At Orange River Elementary School in Fort Myers on Florida’s Gulf Coast, 37-year-old 4th-grade teacher LaTonya Starks says that switching everyone over from automatic union dues paycheck deductions to recurring credit card charges initially seemed daunting for the union. However, teachers like Starks kicked into overdrive, talking to nearly every teacher in their building about the importance of the union.
Surprisingly, they found that teachers, particularly younger teachers, who had never been involved in the union were starting to sign up to become members.
“I’ve managed to get a couple of new teachers, actually, because of all this discussion and having these discussions about just giving them the facts, like ‘let’s take a look at all the things that are being done, and who they’re being done to in the school system,'” says LaTonya Starks. “And then you say [to them] ‘don’t you wonder why someone’s working so hard to make it difficult for us to be a professional organization?'”
Starks says that some new union members even apologized for not going through all the paperwork of signing to be part of the union in the “right-to-work” state, where being part of the union is voluntary.
“It’s a pretty streamlined process, and once I get them signed up, that’s where most of them say, ‘Oh, well, that’s it, Okay, I’m sorry. I’m sorry it took me so long’,” says Starks, recounting the countless conversations
Despite the influx of new members rallying to the union, Starks worries that many teachers may feel overwhelmed by DeSantis’s various attacks on their schools and communities.

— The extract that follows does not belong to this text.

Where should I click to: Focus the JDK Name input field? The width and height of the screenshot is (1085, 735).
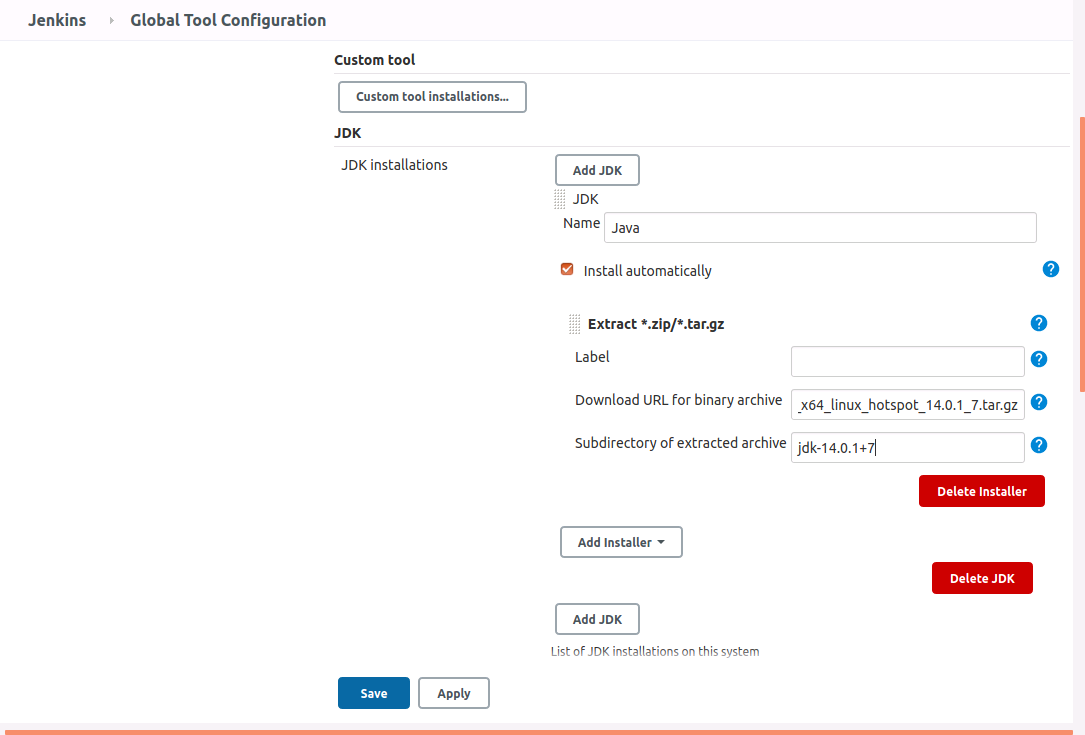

“I’m also terrified for my students right now with all of the laws involving migrants and immigration,” says Starks. “Most of my students are from Guatemala and or Honduras. And I have very few students who are originally from the United States. And so I’ve had families that may not be able to be here next year and who are freaking out and feeling very uncomfortable and feeling afraid in their own homes.”
The teachers union leader says that she often has worked nearly 12-14 hours a day.
“At school, I’m trying to take care of their needs and looking out for my students throughout the day,” says Starks. “But then after school, it goes into kind of this ‘beast mode’ of I’ve got to get everybody who I can switchover [tonight], I’ve got to notify people how important this is.'”
With many teachers being stretched thin with overtime, she says sometimes it can take more than one gentle reminder to get someone to sign their union card.
“Sometimes people do get wrapped up in other things, you know, like their job and their families. And I completely understand that. And so you do have to do the business about letting everybody know what’s at stake. And that part is hard,” says the 4th-grade teacher. “Because it feels like you’re putting pressure on other people. And they’re already stressed.”
The 37-year-old 4th-grade teacher and parent is exhausted but, like many Florida teachers, is vowing to fight on.
“It’s wild, I don’t know how I’m managing the stress,” says LaTonya Starks. “We all are beginning together. Andwhat I hope more than anything is that at the end of this, we’re gonna have even more teachers than we had before. And I really hope we’re able to do the same for support staff. But it is a challenge. It is a Herculean effort – I kid you not.”